Я все равно позволила ей сделать несколько шагов назад и упереться в шкаф. Боится – пусть. Сговорчивее будет. Самой непривычно, но это от нее передалось.

Сосед сверху, похоже, слышал наш вой. Телевизор работал с минимальным звуком: человеку такой уже трудно расслышать, а сам сосед затаился. Я не слышала ни шагов, ни разговора, ни шороха. Если он живет здесь давно и слышит вой каждое полнолуние… Я всегда боюсь, что меня заметят. Таков удел урода. Знаю, что сосед не поверит сам себе, даже если я буду стоять прямо перед ним и позировать для фотографии. Подумает, что собака, или еще какую-нибудь глупость – люди не верят своим глазам. Но есть крошечный процент сумасшедших, которых мы и боимся. Эти поверят, сфотографируют, опубликуют где только можно, покажут всем и не успокоятся, пока не сдадут нас в поликлинику для опытов. Ночной кошмар ночного монстра – в поликлинику для опытов.

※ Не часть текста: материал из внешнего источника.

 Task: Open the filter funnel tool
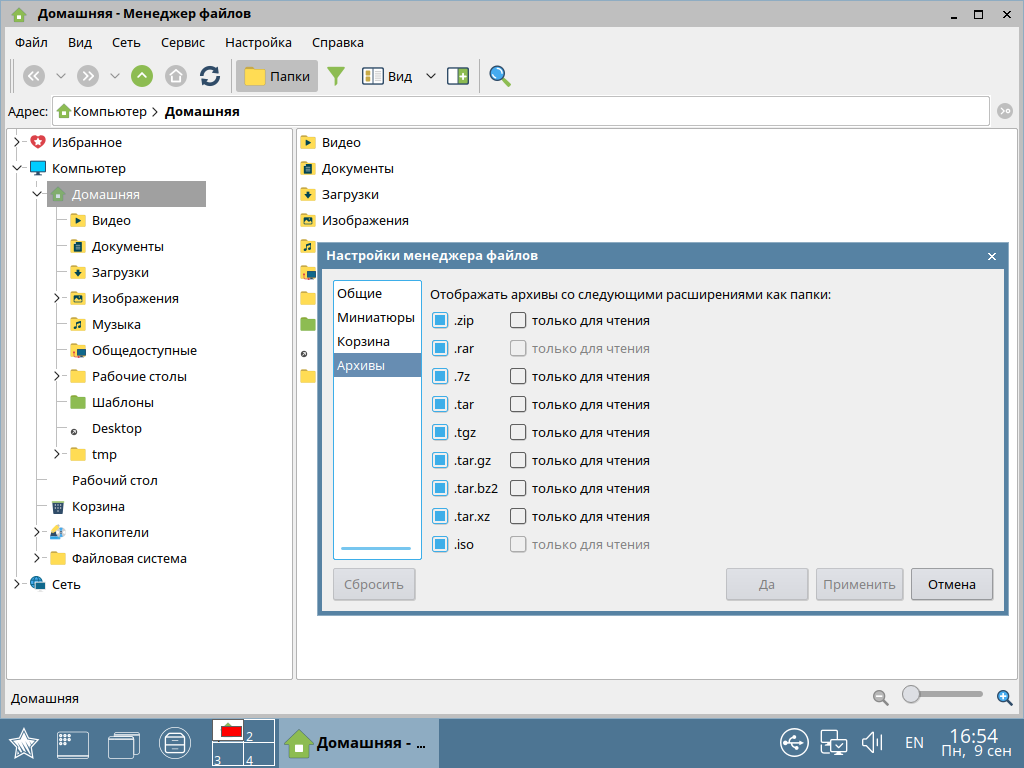pyautogui.click(x=336, y=76)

Дед соскочил с дивана, потянулся как большая собака и с места прыгнул через комнату, задев нас плечом. Передними лапами он легко выбил фанеру, закрывающую окно, и вылетел в окно следом. Только хвост мелькнул у меня перед носом. Внизу шмякнулся на асфальт лист фанеры, и запахи улицы в носу усилились. Сырость, покрышки, опавшие листья. Мясо в соседнем дворе!

Тварь оттолкнулась лапами, и я сообразить ничего не успела, как приземлилась под окнами рядом с дедом. Улица накрыла шумом листьев на ветру, моторов – там, за двором, на шоссе – и оглушительным запахом мяса. В соседнем дворе были люди.

Трое. Мужчины. Я даже могла расслышать их разговор, но мозги Твари занимало только мясо. Я быстро сунула нос в лужу, чтобы только не слышать этого запаха. Зверь может задержать дыхание, если его морда окажется в воде. Это мне и надо. Ненавижу людей! Это из-за них я Тварь. Если бы их не было…

Дед наблюдал за моим дайвингом, совершенно по-человечески вскинув брови. Было стыдно перед ним, что я так неловко справляюсь с Тварью. В этой шкуре даже дыхание можно задержать только так: сунув нос в лужу – рефлекс. Усилием воли – может только человек. Запах близкого мяса стучался в глаза и уши, хоть в это и трудно поверить. Надо было срочно брать себя в руки. Сто пятьдесят три на… И не мечтай, Тварь. Мозги тоже волкоморфировали. Не до конца, конечно, но умножать в уме трехзначные числа – забудь.

Думаю, в голове у меня сейчас примерно то же, что и на морде. Вроде человеческое лицо, вытянутое насколько возможно, украшенное черным звериным носом, волчьими глазами, шерстью, уши-лопухи еще есть. Если вглядываться, можно понять, что там внутри человек, но от этого не легче. Адская смесь. Остров доктора Морро. Урод – самое подходящее название.

Наверное, полминуты я так стояла: держа нос в луже. Все для того, чтобы Тварь перестала слышать манящий запах из соседнего двора. Чтобы успокоилась. Дед так и смотрел, вскинув брови, а мне было неудобно перед ним и стыдно, что я так неловко справляюсь.